--- YOUR ASSIGNMENT ---
Each line below must be written out exactly as shown.
(DATA UNDER STUDY begins)
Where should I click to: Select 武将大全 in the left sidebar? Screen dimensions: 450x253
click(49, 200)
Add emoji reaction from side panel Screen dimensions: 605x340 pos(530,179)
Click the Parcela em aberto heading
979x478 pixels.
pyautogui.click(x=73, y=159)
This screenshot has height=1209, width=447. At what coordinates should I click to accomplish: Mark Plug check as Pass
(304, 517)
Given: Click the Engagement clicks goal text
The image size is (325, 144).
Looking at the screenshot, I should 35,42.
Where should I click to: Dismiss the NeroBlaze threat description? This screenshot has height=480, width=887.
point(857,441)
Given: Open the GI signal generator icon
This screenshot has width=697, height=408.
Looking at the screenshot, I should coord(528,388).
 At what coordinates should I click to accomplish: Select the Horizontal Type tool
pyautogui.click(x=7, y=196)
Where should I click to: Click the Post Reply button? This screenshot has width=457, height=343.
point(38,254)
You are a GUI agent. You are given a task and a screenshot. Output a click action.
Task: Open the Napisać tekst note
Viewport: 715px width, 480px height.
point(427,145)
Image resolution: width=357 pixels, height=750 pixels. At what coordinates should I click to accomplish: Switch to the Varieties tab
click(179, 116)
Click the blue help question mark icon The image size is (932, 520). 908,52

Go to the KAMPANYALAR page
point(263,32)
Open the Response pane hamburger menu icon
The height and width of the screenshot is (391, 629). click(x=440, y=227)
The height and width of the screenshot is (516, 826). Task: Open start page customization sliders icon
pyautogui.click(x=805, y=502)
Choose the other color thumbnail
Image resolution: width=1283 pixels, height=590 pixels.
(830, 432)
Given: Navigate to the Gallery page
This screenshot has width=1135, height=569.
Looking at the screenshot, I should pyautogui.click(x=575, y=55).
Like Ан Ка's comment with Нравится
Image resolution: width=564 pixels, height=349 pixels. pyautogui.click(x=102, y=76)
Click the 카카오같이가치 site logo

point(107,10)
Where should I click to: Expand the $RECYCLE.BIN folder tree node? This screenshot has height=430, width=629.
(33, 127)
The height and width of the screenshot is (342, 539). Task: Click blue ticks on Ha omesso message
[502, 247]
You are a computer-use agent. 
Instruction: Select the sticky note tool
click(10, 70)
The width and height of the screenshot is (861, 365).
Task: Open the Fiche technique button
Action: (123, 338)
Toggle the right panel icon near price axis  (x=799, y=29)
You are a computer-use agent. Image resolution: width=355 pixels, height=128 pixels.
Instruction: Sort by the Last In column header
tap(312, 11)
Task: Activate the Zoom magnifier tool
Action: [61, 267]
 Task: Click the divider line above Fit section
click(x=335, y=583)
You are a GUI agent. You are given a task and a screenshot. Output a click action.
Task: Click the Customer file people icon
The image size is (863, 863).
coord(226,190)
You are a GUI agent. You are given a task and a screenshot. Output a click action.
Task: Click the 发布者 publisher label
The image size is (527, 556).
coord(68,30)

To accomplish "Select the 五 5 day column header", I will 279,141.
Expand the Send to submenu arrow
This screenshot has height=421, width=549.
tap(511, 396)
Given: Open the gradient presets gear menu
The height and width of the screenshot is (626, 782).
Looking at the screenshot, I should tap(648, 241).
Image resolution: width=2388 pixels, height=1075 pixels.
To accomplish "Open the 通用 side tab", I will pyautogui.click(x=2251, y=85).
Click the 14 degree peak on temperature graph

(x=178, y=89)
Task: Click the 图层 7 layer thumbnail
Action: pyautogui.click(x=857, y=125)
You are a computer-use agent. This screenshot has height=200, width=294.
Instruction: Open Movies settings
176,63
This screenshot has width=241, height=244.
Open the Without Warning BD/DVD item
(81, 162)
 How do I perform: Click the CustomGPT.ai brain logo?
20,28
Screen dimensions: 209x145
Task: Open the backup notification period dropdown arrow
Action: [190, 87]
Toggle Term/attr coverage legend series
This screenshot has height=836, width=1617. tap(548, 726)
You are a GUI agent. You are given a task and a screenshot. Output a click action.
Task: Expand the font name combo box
(DATA UNDER STUDY ends)
--- TASK SOLUTION ---
Where should I click to: Select 武将大全 in the left sidebar? Screen dimensions: 450x253
click(49, 200)
Add emoji reaction from side panel Screen dimensions: 605x340 pos(530,179)
Click the Parcela em aberto heading
979x478 pixels.
pyautogui.click(x=73, y=159)
This screenshot has height=1209, width=447. At what coordinates should I click to accomplish: Mark Plug check as Pass
(304, 517)
Given: Click the Engagement clicks goal text
The image size is (325, 144).
Looking at the screenshot, I should 35,42.
Where should I click to: Dismiss the NeroBlaze threat description? This screenshot has height=480, width=887.
point(857,441)
Given: Open the GI signal generator icon
This screenshot has width=697, height=408.
Looking at the screenshot, I should coord(528,388).
 At what coordinates should I click to accomplish: Select the Horizontal Type tool
pyautogui.click(x=7, y=196)
Where should I click to: Click the Post Reply button? This screenshot has width=457, height=343.
point(38,254)
You are a GUI agent. You are given a task and a screenshot. Output a click action.
Task: Open the Napisać tekst note
Viewport: 715px width, 480px height.
point(427,145)
Image resolution: width=357 pixels, height=750 pixels. At what coordinates should I click to accomplish: Switch to the Varieties tab
click(179, 116)
Click the blue help question mark icon The image size is (932, 520). 908,52

Go to the KAMPANYALAR page
point(263,32)
Open the Response pane hamburger menu icon
The height and width of the screenshot is (391, 629). click(x=440, y=227)
The height and width of the screenshot is (516, 826). Task: Open start page customization sliders icon
pyautogui.click(x=805, y=502)
Choose the other color thumbnail
Image resolution: width=1283 pixels, height=590 pixels.
(830, 432)
Given: Navigate to the Gallery page
This screenshot has width=1135, height=569.
Looking at the screenshot, I should pyautogui.click(x=575, y=55).
Like Ан Ка's comment with Нравится
Image resolution: width=564 pixels, height=349 pixels. pyautogui.click(x=102, y=76)
Click the 카카오같이가치 site logo

point(107,10)
Where should I click to: Expand the $RECYCLE.BIN folder tree node? This screenshot has height=430, width=629.
(33, 127)
The height and width of the screenshot is (342, 539). Task: Click blue ticks on Ha omesso message
[502, 247]
You are a computer-use agent. 
Instruction: Select the sticky note tool
click(10, 70)
The width and height of the screenshot is (861, 365).
Task: Open the Fiche technique button
Action: (123, 338)
Toggle the right panel icon near price axis  (x=799, y=29)
You are a computer-use agent. Image resolution: width=355 pixels, height=128 pixels.
Instruction: Sort by the Last In column header
tap(312, 11)
Task: Activate the Zoom magnifier tool
Action: [61, 267]
 Task: Click the divider line above Fit section
click(x=335, y=583)
You are a GUI agent. You are given a task and a screenshot. Output a click action.
Task: Click the Customer file people icon
The image size is (863, 863).
coord(226,190)
You are a GUI agent. You are given a task and a screenshot. Output a click action.
Task: Click the 发布者 publisher label
The image size is (527, 556).
coord(68,30)

To accomplish "Select the 五 5 day column header", I will 279,141.
Expand the Send to submenu arrow
This screenshot has height=421, width=549.
tap(511, 396)
Given: Open the gradient presets gear menu
The height and width of the screenshot is (626, 782).
Looking at the screenshot, I should tap(648, 241).
Image resolution: width=2388 pixels, height=1075 pixels.
To accomplish "Open the 通用 side tab", I will pyautogui.click(x=2251, y=85).
Click the 14 degree peak on temperature graph

(x=178, y=89)
Task: Click the 图层 7 layer thumbnail
Action: pyautogui.click(x=857, y=125)
You are a computer-use agent. This screenshot has height=200, width=294.
Instruction: Open Movies settings
176,63
This screenshot has width=241, height=244.
Open the Without Warning BD/DVD item
(81, 162)
 How do I perform: Click the CustomGPT.ai brain logo?
20,28
Screen dimensions: 209x145
Task: Open the backup notification period dropdown arrow
Action: [190, 87]
Toggle Term/attr coverage legend series
This screenshot has height=836, width=1617. tap(548, 726)
You are a GUI agent. You are given a task and a screenshot. Output a click action.
Task: Expand the font name combo box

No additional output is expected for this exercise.